Páginas

terça-feira, 5 de janeiro de 2021

DIÁRIO DA QUARENTENA (CLXXXIII)

 


Ano novo e vida nova. Este vaticínio não se cumprirá. Desculpem-me acenar para a falta de esperança. Ocorre que, descontando o poder simbólico que envolve a data, festejou-se mera translação ao redor do sol (365,256363 dias solares com a velocidade orbital média de 29,78 km/s). Repetição monótona do fenômeno cósmico que teve origem no Big Bang e na formação da Via Láctea.

Não bastasse, seja por ignorância, seja por má fé, há quem goste de omitir que indígenas, chineses, árabes e judeus, entre outros povos, contam o tempo de forma diferente do calendário gregoriano (instituído em 1582, em substituição ao calendário juliano, que iniciou em 45 a.C.). 

O que acontecerá, nos primeiros dias de 2021 – e depois –, é simples: as pessoas continuarão cometendo as mesmas bobagens dos anos anteriores – embora façam questão de se alimentarem da promessa romântica de que o amanhã será diferente.

Subtraindo esses percalços, cabe preservar o fôlego e a sanidade – apesar do zeitgest (espírito do tempo) conspirar contra. A prática social dos humanos se (des)equilibra na irracionalidade como norma de conduta.            

Os grupos apocalípticos estão, a todo instante, recordando que as gerações nascidas no século passado foram atropeladas por uma serie de catástrofes. Tornou-se difícil sobreviver ao sucateamento da indústria cultural, ao aperfeiçoamento dos sistemas de controle e vigilância do Estado, à Síndrome da Imunodeficiência Adquirida, ao sete a um, ao neofascismo e, por fim, ao Covid-19 (metáfora assustadora do "dia da marmota" ou da saga de Vladimir e Estragon, aqueles que estão esperando por alguém que jamais chegará). Similar às roupas de festa, basta escolher a hecatombe que for mais adequada ao gosto do freguês. Todas são prêt-à-porter.

Cronos (Κρόνος), representado por uma foice, está à espreita e, em conluio com Thanatos (Θάνατος), certifica que ninguém está a salvo. Os heróis, que são surdos ao óbvio, usualmente são os primeiros a ser abatidos em combate. Aos demais envolvidos nessa trama, alegrar inocência e chorar pela má sorte não resolve nada.

Eros (ἔρωςsurge como uma resposta ao pessimismo. Quem quer saber das ruínas quando o gozo se apresenta como válvula de escape? Carpe diem, quam minimum credula postero (aproveite o dia, sem se preocupar com o amanhã) se tornou um mantra contemporâneo e movimenta todos aqueles que adotaram o negacionismo em tempos de pandemia. São esses os que sonham em ganhar na loteria – sem ter apostado.

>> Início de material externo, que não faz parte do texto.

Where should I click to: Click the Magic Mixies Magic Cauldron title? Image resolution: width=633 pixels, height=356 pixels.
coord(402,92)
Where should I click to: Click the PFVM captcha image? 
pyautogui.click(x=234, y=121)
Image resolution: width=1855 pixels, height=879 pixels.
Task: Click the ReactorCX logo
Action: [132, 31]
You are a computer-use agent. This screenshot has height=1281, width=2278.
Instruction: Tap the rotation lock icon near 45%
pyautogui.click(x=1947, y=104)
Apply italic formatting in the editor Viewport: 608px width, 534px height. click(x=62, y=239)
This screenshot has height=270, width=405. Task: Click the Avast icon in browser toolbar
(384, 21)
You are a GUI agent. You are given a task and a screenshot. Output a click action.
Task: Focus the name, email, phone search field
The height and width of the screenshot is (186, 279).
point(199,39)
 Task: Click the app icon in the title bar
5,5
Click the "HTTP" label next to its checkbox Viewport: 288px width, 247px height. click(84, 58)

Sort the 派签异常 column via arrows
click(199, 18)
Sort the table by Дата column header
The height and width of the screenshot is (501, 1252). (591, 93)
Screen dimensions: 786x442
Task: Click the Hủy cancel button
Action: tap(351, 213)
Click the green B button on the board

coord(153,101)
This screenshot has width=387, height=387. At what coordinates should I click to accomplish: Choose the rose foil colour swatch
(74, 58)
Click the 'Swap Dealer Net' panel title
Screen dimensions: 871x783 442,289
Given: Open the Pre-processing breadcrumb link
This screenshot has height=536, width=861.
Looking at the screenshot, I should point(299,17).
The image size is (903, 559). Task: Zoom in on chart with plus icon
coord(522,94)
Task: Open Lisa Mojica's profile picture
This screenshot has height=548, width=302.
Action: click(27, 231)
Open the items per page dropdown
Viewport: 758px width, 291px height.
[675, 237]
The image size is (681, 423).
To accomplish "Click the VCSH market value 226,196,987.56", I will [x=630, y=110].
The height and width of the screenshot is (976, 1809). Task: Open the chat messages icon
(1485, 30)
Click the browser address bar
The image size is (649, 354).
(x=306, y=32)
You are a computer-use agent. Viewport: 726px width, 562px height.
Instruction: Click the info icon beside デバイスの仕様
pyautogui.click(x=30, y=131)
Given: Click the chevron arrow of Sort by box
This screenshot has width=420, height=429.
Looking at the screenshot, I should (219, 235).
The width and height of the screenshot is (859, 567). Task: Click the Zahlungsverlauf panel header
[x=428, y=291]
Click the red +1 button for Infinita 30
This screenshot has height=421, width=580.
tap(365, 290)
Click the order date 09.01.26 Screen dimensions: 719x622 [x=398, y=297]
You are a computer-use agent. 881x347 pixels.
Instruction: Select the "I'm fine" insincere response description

Em paralelo, milhares de livros, fotos, peças de teatro, filmes e outras atividades artísticas (misturando a realidade e a ficção) estão sendo produzidos e difundidos nas diversas formas de mídia. Se ninguém consegue escapar do destino, que pelo menos se possa desfrutar da ilusão de que a eternidade está contida na arte.

A luta, em 2021, está carregada de nuances. Sem esquecer que Viver é muito perigoso, como afirmou, em tempo pretérito, Riobaldo Tatarana.

O mês de janeiro (Ianuarius) é uma homenagem ao deus romano Janus (aquele que está olhando, simultaneamente, para frente e para trás, para o futuro e para o passado). Também é o primeiro mês do resto de nossas vidas.